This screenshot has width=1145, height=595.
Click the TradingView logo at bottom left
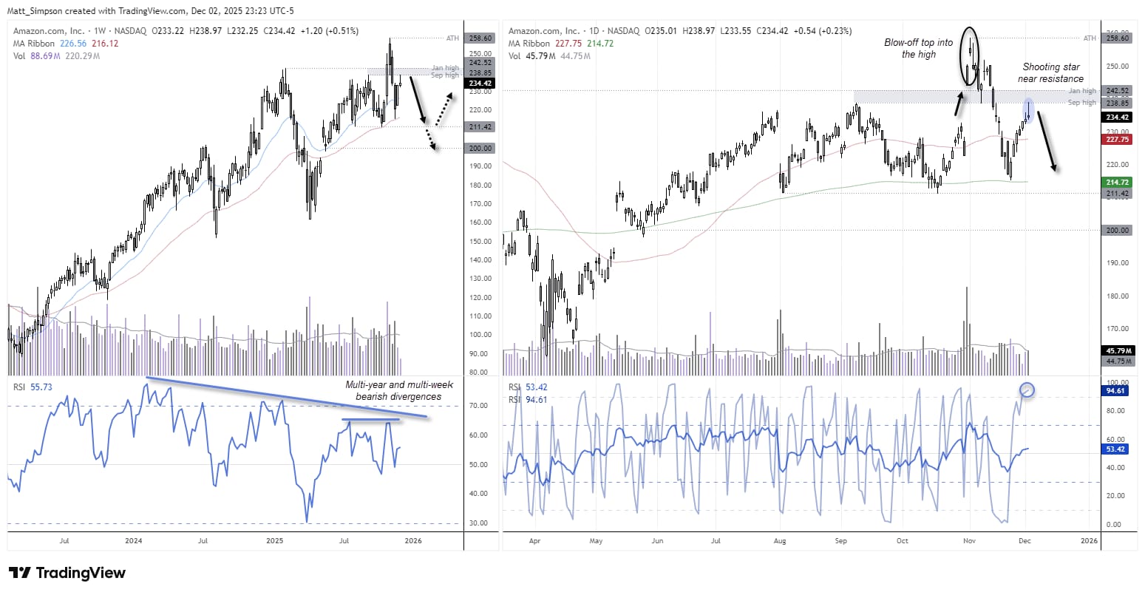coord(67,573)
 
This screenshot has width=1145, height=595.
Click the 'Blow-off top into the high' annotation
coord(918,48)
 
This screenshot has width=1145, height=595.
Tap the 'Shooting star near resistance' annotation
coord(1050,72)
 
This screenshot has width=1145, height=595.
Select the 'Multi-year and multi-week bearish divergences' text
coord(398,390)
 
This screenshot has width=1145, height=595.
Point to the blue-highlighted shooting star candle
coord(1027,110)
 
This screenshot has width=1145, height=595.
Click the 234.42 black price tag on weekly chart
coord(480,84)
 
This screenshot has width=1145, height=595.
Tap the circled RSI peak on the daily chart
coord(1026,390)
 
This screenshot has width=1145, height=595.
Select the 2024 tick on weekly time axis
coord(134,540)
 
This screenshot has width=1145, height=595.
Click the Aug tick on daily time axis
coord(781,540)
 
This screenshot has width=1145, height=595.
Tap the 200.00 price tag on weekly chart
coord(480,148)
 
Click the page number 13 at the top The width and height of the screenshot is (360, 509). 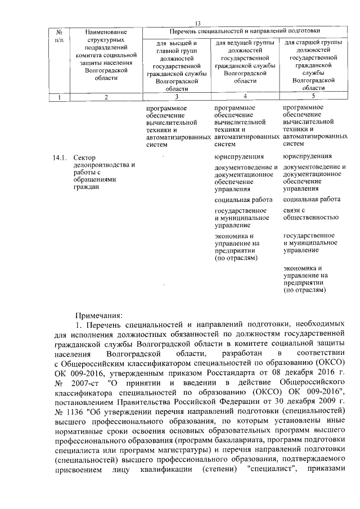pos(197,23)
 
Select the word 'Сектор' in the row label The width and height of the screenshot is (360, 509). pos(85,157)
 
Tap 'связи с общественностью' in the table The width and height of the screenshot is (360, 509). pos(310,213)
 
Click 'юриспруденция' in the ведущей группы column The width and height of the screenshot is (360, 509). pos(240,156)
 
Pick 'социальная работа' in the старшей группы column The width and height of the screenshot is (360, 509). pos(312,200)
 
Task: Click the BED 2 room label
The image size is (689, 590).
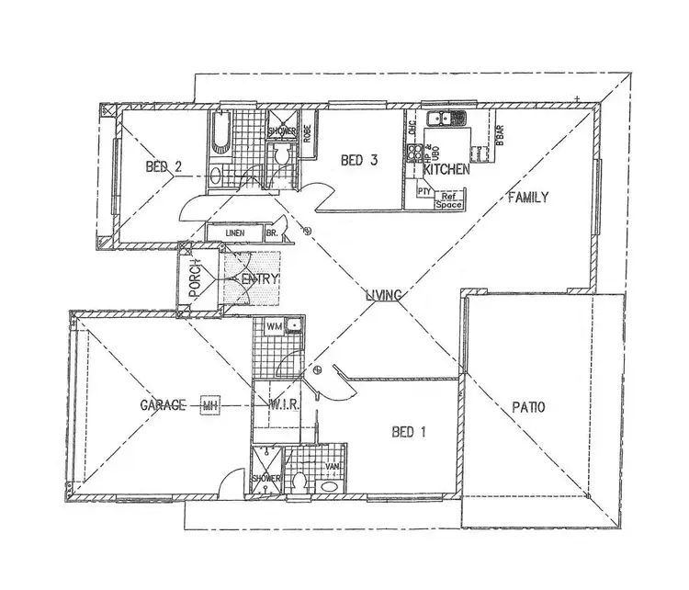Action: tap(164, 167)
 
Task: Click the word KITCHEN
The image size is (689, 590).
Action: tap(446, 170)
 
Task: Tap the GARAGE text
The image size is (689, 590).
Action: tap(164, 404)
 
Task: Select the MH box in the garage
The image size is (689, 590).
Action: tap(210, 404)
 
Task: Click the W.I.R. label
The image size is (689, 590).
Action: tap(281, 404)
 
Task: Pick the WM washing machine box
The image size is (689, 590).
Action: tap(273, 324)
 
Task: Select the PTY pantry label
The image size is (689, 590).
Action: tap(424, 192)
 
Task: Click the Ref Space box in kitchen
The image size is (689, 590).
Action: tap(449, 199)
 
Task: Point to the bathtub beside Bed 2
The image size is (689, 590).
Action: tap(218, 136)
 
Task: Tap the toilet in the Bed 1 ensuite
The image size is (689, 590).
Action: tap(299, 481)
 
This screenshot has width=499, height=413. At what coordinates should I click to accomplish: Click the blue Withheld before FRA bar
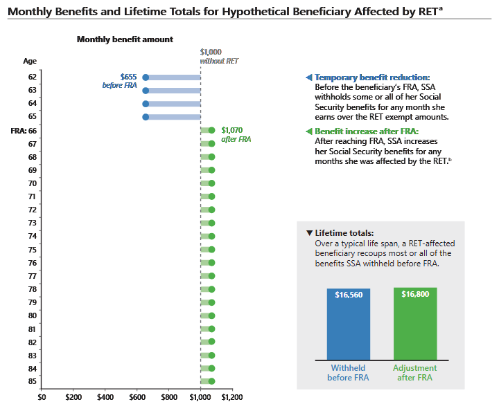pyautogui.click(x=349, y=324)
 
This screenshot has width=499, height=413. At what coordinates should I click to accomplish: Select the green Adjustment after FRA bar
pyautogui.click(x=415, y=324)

_ _ _ _ _

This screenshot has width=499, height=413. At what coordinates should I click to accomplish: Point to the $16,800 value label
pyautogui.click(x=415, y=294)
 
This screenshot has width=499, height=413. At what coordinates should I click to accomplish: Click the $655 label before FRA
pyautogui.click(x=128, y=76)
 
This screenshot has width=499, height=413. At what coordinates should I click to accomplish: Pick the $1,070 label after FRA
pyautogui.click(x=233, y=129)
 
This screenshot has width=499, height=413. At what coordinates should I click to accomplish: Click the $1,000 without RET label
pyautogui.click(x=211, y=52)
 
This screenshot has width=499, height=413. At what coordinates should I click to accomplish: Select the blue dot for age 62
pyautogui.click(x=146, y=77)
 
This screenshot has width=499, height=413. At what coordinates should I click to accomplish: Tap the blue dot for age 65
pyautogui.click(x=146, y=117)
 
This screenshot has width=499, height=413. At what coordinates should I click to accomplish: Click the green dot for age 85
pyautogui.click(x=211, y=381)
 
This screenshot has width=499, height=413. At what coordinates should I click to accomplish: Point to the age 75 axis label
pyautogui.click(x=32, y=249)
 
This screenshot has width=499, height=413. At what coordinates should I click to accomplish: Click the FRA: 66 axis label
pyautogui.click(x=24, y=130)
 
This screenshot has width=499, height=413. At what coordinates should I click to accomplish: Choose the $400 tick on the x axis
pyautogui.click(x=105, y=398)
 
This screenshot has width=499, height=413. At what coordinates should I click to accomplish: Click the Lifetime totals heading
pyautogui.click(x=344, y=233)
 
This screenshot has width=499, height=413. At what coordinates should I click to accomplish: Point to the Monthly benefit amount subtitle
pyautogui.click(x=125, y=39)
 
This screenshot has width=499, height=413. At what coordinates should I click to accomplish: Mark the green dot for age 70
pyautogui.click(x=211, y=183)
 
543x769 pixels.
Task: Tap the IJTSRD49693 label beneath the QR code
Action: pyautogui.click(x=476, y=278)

_ _ _ _ _

● **Work to complete**
Write out the items from the line containing "Pick 'социальная работа'" up to and including the line containing "Action: tap(273, 324)" as a numbered list, skipping blank lines and omitting the pictures.

● **Written reply**
1. Pick 'социальная работа' in the старшей группы column The width and height of the screenshot is (360, 509). pos(312,200)
2. Task: Click the BED 2 room label
3. The image size is (689, 590).
4. Action: tap(164, 167)
5. Task: Click the word KITCHEN
6. The image size is (689, 590).
7. Action: tap(446, 170)
8. Task: Tap the GARAGE text
9. The image size is (689, 590).
10. Action: tap(164, 404)
11. Task: Select the MH box in the garage
12. The image size is (689, 590).
13. Action: tap(210, 404)
14. Task: Click the W.I.R. label
15. The image size is (689, 590).
16. Action: tap(281, 404)
17. Task: Pick the WM washing machine box
18. The image size is (689, 590).
19. Action: tap(273, 324)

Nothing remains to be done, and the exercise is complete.